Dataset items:
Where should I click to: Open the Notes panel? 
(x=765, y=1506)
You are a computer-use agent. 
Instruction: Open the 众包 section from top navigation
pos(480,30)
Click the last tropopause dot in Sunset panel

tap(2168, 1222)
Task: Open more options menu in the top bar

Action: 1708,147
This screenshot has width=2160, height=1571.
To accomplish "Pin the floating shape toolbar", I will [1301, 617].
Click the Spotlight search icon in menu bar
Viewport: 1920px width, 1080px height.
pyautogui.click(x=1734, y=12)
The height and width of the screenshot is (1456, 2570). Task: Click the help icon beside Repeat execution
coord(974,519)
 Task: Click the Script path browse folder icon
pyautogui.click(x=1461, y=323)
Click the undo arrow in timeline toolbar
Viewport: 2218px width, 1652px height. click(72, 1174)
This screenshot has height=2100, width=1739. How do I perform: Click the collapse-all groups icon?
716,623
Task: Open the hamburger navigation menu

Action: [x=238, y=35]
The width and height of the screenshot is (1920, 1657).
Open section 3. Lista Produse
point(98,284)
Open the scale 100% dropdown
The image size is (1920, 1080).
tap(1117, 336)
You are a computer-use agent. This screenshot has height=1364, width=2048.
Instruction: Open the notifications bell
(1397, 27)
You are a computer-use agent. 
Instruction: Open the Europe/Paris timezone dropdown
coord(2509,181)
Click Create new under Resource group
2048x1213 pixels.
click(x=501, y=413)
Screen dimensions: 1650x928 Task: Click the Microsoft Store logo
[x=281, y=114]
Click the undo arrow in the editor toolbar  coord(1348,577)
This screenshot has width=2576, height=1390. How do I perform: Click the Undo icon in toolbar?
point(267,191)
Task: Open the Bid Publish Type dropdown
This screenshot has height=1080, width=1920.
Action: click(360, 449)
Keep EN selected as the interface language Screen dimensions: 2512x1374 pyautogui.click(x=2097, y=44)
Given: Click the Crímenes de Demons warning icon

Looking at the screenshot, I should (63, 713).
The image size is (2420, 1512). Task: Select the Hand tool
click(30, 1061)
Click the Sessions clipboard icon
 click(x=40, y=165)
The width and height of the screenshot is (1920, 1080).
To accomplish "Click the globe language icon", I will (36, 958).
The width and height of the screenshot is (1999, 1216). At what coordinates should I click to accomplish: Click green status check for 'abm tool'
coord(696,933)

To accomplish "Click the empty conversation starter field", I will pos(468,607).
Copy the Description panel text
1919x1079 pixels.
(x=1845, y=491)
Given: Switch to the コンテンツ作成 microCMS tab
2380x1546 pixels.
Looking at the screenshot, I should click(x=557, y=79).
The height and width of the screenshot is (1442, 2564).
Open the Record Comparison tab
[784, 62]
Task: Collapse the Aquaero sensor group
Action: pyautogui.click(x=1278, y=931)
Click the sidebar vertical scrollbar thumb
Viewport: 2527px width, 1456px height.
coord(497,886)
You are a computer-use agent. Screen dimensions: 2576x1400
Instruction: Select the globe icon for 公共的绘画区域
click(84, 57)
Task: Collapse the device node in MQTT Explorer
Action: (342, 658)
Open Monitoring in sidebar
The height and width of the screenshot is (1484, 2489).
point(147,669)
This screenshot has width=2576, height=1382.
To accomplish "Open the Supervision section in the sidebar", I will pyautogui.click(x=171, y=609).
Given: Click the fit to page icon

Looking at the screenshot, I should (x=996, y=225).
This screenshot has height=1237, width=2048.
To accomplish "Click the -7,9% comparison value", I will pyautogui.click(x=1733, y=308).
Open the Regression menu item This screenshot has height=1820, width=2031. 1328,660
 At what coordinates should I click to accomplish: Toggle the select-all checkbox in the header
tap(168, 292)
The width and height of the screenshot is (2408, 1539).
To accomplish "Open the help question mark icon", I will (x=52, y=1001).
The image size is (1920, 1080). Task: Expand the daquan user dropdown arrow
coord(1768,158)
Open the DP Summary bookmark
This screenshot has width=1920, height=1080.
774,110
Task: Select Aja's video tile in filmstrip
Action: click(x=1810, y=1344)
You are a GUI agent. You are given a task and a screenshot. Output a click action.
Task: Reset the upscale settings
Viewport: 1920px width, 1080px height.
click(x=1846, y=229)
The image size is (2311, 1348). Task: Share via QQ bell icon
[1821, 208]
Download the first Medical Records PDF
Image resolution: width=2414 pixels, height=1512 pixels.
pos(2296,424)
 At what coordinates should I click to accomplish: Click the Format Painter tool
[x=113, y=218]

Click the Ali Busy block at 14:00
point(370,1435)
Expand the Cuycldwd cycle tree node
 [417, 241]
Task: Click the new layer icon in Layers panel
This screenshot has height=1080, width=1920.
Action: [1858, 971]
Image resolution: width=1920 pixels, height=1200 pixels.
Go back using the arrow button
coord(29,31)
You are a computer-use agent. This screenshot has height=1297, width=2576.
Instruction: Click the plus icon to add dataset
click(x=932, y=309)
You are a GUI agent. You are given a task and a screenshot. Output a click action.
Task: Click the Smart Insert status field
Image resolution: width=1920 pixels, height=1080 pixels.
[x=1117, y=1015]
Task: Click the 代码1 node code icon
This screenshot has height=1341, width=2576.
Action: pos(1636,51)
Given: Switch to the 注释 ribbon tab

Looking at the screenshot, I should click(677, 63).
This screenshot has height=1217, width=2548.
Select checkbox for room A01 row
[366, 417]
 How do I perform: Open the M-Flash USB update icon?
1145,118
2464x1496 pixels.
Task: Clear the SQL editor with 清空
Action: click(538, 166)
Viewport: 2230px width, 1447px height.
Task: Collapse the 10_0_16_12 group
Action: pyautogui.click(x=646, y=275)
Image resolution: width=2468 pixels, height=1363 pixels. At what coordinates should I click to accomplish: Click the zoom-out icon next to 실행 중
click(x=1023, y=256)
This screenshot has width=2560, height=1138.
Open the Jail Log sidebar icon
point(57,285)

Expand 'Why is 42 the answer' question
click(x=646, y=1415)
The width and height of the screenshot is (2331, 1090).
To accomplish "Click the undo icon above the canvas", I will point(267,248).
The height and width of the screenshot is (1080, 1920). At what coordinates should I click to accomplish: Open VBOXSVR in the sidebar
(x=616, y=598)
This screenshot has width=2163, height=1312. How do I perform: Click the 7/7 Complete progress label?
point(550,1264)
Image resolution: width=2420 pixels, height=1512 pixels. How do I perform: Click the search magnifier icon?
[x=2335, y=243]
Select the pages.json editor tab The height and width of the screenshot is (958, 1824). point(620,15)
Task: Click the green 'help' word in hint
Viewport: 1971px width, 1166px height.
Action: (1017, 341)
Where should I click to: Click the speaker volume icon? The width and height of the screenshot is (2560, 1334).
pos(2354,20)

◆ PROBLEM TO SOLVE: Filter the entries above down to the lines that hold the word "language", and copy those lines.

◆ ANSWER SECTION:
Keep EN selected as the interface language Screen dimensions: 2512x1374 pyautogui.click(x=2097, y=44)
To accomplish "Click the globe language icon", I will (36, 958).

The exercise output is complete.